Personal information
- Full name: Carlos García Quesada
- Date of birth: 17 September 1993 (age 31)
- Place of birth: Seville, Spain
- Height: 1.65 m (5 ft 5 in)
- Position(s): Midfielder

Team information
- Current team: FCB Magpies
- Number: 8

Youth career
- 2001–2011: Betis

Senior career*
- Years: Team / Apps / (Gls)
- 2011: Betis C / 1 / (0)
- 2011–2015: Betis B / 113 / (8)
- 2013: Betis / 1 / (0)
- 2015–2016: Pobla Mafumet / 15 / (0)
- 2016–2018: Gimnàstic / 1 / (0)
- 2016–2017: → Sanluqueño (loan) / 30 / (2)
- 2017–2018: → Logroñés (loan) / 9 / (0)
- 2018: → Jumilla (loan) / 15 / (0)
- 2018–2020: Racing Ferrol / 16 / (0)
- 2020: → Coria (loan) / 7 / (1)
- 2020–2021: Cabecense / 24 / (0)
- 2021–2022: Ciudad Lucena / 32 / (4)
- 2022–2023: Juventud Torremolinos / 17 / (0)
- 2023–: FCB Magpies / 49 / (9)

International career
- 2012: Spain U20 / 5 / (0)

= Carlos García (footballer, born 1993) =

Spanish footballer

Carlos García Quesada (born 17 September 1993) is a Spanish footballer who plays as a central midfielder for Gibraltarian club FCB Magpies.

==Club career==
Born in Seville, Andalusia, García graduated from local Real Betis' youth system, and made his senior debut in 2011 with the amateur C-team. Shortly after, he began appearing with the reserves in Segunda División B.

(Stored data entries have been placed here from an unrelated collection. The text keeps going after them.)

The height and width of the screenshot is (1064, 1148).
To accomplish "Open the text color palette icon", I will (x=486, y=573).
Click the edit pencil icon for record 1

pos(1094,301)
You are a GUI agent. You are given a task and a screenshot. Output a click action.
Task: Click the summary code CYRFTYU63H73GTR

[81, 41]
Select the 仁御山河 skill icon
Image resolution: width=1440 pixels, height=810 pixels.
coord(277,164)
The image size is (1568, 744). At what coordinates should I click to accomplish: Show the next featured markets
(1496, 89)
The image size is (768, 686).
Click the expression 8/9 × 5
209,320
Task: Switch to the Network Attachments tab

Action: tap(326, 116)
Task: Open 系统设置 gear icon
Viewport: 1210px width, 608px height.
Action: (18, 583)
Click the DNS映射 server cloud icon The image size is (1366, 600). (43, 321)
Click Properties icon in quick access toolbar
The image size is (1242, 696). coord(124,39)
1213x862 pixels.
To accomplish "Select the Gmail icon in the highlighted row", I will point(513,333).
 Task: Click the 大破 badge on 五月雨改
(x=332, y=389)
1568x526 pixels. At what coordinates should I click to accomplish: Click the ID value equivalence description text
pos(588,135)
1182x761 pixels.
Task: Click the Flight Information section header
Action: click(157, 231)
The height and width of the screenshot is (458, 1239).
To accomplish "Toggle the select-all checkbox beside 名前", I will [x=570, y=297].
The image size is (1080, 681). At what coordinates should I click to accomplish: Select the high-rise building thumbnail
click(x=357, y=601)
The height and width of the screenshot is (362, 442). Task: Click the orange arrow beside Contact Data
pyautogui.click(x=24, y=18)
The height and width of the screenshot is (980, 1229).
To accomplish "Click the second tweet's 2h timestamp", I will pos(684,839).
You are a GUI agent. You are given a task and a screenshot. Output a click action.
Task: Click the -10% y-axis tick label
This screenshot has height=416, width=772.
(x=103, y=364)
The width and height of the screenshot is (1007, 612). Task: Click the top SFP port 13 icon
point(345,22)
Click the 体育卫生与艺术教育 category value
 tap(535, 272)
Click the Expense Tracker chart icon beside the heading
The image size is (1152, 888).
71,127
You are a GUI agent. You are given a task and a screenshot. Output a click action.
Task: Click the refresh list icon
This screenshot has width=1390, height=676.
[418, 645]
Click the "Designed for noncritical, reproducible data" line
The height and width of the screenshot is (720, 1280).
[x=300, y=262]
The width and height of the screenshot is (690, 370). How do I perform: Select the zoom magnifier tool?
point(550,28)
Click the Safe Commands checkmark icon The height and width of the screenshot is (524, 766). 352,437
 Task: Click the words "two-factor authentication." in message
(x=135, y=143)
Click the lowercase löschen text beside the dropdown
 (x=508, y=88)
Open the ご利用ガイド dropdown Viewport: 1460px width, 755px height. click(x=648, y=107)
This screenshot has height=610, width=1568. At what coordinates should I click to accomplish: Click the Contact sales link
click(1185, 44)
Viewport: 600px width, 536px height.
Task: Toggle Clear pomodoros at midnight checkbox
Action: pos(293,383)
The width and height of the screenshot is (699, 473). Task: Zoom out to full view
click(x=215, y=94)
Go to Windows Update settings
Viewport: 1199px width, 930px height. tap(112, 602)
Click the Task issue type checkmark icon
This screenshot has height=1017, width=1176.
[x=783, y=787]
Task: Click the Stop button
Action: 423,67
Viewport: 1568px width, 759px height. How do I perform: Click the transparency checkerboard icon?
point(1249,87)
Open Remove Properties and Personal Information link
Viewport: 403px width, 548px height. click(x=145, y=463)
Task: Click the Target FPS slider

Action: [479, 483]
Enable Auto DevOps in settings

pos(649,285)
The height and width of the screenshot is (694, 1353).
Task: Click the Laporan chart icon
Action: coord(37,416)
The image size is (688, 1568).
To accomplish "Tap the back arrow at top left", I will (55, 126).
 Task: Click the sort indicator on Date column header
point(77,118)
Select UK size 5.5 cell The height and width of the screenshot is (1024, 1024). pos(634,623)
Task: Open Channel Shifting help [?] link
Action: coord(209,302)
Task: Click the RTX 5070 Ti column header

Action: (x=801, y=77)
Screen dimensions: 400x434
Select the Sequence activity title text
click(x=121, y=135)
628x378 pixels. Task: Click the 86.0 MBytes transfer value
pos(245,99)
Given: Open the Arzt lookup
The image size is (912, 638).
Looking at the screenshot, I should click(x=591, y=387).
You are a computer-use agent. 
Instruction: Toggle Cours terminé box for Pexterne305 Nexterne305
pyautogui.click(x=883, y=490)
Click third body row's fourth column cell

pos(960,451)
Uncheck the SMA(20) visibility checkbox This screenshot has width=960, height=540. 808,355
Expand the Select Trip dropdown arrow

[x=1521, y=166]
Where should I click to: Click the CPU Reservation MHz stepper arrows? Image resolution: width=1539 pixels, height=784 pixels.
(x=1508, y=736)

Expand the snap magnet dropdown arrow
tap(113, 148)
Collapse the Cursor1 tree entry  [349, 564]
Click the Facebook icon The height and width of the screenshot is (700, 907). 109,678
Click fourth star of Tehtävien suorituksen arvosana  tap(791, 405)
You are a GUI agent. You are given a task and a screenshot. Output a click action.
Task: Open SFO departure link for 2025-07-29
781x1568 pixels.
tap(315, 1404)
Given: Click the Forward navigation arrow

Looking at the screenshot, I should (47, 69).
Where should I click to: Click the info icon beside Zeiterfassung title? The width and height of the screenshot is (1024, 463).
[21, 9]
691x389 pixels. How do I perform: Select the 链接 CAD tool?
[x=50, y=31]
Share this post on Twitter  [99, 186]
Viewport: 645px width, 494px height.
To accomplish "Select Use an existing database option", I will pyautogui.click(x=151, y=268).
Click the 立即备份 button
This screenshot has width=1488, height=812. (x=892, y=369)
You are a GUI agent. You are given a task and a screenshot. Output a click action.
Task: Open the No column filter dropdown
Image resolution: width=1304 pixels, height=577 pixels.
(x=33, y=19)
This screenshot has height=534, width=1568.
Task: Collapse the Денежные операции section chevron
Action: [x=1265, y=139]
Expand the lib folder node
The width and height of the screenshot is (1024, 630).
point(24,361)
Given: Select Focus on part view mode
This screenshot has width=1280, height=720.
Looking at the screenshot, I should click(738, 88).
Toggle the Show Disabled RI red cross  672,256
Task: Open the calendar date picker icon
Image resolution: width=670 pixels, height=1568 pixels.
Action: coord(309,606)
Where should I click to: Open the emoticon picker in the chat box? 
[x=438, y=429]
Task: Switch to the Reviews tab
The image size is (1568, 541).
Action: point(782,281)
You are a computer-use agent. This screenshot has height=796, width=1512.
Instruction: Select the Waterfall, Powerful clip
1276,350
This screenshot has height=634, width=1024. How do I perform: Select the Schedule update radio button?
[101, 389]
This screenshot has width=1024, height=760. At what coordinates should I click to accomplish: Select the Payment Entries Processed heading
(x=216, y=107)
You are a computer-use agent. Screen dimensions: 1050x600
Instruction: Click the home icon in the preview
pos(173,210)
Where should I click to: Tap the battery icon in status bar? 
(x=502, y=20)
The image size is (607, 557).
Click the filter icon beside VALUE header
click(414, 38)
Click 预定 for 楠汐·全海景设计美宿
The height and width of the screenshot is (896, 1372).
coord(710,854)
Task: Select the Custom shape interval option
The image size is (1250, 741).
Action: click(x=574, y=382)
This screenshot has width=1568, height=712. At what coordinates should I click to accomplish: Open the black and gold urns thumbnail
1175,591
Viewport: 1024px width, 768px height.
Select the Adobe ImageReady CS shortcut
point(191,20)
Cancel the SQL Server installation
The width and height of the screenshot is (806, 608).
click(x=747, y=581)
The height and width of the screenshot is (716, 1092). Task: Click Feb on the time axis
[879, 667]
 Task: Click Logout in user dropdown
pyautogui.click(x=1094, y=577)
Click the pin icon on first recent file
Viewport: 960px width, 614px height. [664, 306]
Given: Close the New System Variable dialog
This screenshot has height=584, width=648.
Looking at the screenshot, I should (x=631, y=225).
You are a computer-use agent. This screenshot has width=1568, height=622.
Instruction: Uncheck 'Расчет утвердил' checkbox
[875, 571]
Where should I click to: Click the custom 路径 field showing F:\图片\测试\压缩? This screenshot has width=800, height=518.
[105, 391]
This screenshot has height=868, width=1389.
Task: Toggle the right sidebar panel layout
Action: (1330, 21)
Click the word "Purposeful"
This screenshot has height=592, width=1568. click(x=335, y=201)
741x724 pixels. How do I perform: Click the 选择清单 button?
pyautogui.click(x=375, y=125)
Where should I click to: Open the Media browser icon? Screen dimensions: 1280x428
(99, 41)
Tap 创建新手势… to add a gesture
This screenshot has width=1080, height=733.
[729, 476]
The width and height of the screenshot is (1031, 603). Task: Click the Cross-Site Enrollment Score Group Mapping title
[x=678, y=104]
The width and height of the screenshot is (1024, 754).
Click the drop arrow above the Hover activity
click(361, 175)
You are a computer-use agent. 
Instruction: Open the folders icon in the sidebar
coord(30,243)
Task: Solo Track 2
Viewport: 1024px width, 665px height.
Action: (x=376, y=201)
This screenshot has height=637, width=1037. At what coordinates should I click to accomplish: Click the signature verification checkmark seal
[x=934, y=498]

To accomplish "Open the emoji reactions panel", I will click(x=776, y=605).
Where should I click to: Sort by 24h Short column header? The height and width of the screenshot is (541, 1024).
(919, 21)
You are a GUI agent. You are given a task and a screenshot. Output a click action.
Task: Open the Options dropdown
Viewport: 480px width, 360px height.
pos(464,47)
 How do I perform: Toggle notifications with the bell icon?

On 26 May 2013, García played his official match with the Andalusians' first team, coming on as a substitute for Rubén Pérez in the dying minutes of a 4–0 La Liga home win against Real Zaragoza. He only appeared for the B-side from then onwards, and terminated his contract on 17 November 2015.

On 15 December 2015, García signed a three-and-a-half-year deal with Gimnàstic de Tarragona, being initially assigned to farm team CF Pobla de Mafumet also in the third level. The following 31 August, shortly after being definitely promoted to the main squad, he was loaned to fellow league club Atlético Sanluqueño CF.

On 1 September 2017, García was loaned to division three's UD Logroñés for one year. The following 30 January, his loan was cut short and he moved to FC Jumilla of the same tier also in a temporary deal.

On 31 July 2018, García terminated his contract with Nàstic.